Another investor noted that the “doors were too open” a few years ago when there was a peak of digital health companies in public. Many of these companies have since underperformed. It made it difficult for other companies to become public in the following years.

“I think it’s extremely positive now that we have the hinge and Omada who has just been released,” said Siobhan Nolan Mangini, Venrock partner. “That being said, the bar is super high. And I think it’s growth and profitability. If you have heard of the 40 rule, you want to make sure that your growth and your EBITDA margins are basically 40%north. And if you look at a business like the hinge, they were almost $ 400 million in income last year.

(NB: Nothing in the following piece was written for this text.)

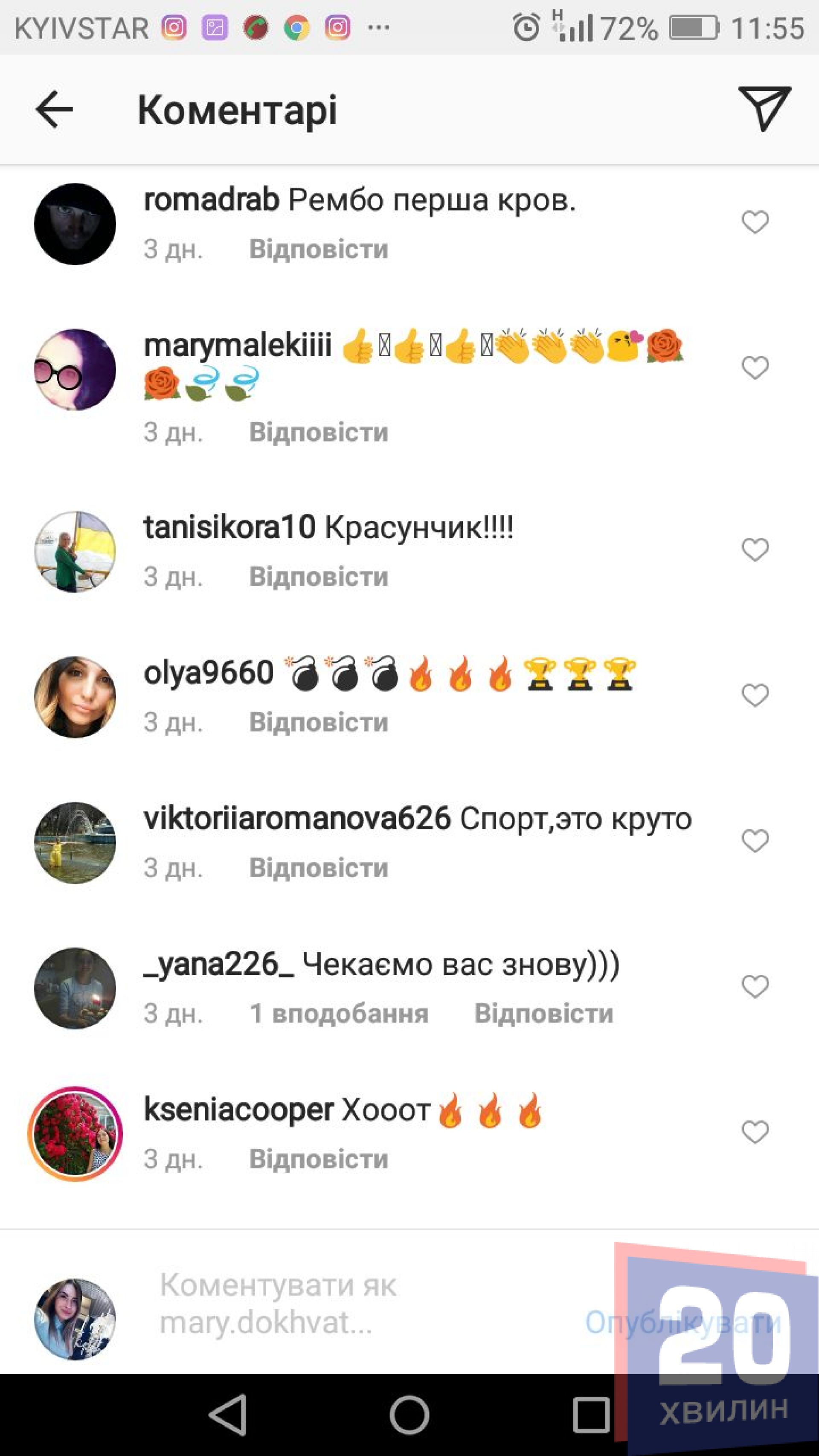
Task: Like marymalekiiii's emoji comment
Action: 755,368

Amy Belt Raimundo, vice-president and general manager of Kaiser Permanente Ventures, said that health technology enterprises are returning to fundamental principles. In 2021, digital health became very exciting after the case and there was a lot of “exuberance”, but the “fundamentals were not there,” said Raimundo. She noted that Kaiser Permanent has been an investor in Omada Health since 2014.

“Having to go out with good fundamentals is, I think, the next wave,” she said. “That there is an exit market here, which will then generate more investment.”